• _EXTRAIT DU TEXTE_:
__________________________________________________
Salutations amicales,
Jacques
Harvey,
J’ai bien aimé cette façon de montrer simplement l’effet exponentiel de notre consommation sur la planète, masqué par l’illusion de nos gestes quotidiens prétendument responsables. Plus petites voitures, mais 2 par maison, recyclage d’emballages inutiles, jus de fruits exotiques par 10zaines de litres, etc.
Il n’y a pas de solutions miracles, seules les crises qui nous toucheront personnellement nous feront accepter de changer ; rien d’autre, même pas l’éducation des enfants -sauf peut-être celle de nos enfants -, qui deviendront adultes comme nous, et voudront nous imiter.
Vincent
Bonjour Harvey,
Andrée Gendron et moi écrivions ceci l’année dernière avant la grande marche du 22 avril 2012 :
http://rescousse.wordpress.com/2012/04/19/lapres-22-avril/
Un message qui va dans le même sens que le tiens. Malgré nos efforts, asseoir les intervenants autour d’une table pour une réflexion stratégique est une défi de taille. Les enjeux de notoriété… sont devenus des gros obstacles.
__________________________________________________
• _LIGNES DE DONNÉES_:

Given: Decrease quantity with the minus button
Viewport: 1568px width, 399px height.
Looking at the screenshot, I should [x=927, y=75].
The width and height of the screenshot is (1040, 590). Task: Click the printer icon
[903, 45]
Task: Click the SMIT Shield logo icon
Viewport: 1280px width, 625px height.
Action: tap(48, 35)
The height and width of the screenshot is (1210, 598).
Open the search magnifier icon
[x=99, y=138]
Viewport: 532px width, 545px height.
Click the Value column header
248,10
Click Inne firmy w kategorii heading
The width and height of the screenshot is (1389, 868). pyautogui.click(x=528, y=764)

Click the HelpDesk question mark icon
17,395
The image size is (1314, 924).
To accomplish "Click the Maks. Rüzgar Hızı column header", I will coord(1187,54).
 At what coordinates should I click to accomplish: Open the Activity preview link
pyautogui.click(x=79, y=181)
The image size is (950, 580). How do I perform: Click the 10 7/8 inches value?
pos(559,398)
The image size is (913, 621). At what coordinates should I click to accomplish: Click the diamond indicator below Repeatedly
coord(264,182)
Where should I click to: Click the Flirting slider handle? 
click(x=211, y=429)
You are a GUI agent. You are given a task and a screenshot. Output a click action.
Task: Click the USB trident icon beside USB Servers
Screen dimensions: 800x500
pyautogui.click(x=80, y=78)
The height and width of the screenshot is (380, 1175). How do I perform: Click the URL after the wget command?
__________________________________________________
• _OBJECTIF_: Pouvez-vous citer mot pour mot, dans l'extrait sur la consommation, tout ce qui va de « Il n’y a pas » jusqu'à « voudront nous imiter. » ? Le matériel est distinct de l'extrait sur la consommation.

• _RÉSULTAT CI-DESSOUS_:
Il n’y a pas de solutions miracles, seules les crises qui nous toucheront personnellement nous feront accepter de changer ; rien d’autre, même pas l’éducation des enfants -sauf peut-être celle de nos enfants -, qui deviendront adultes comme nous, et voudront nous imiter.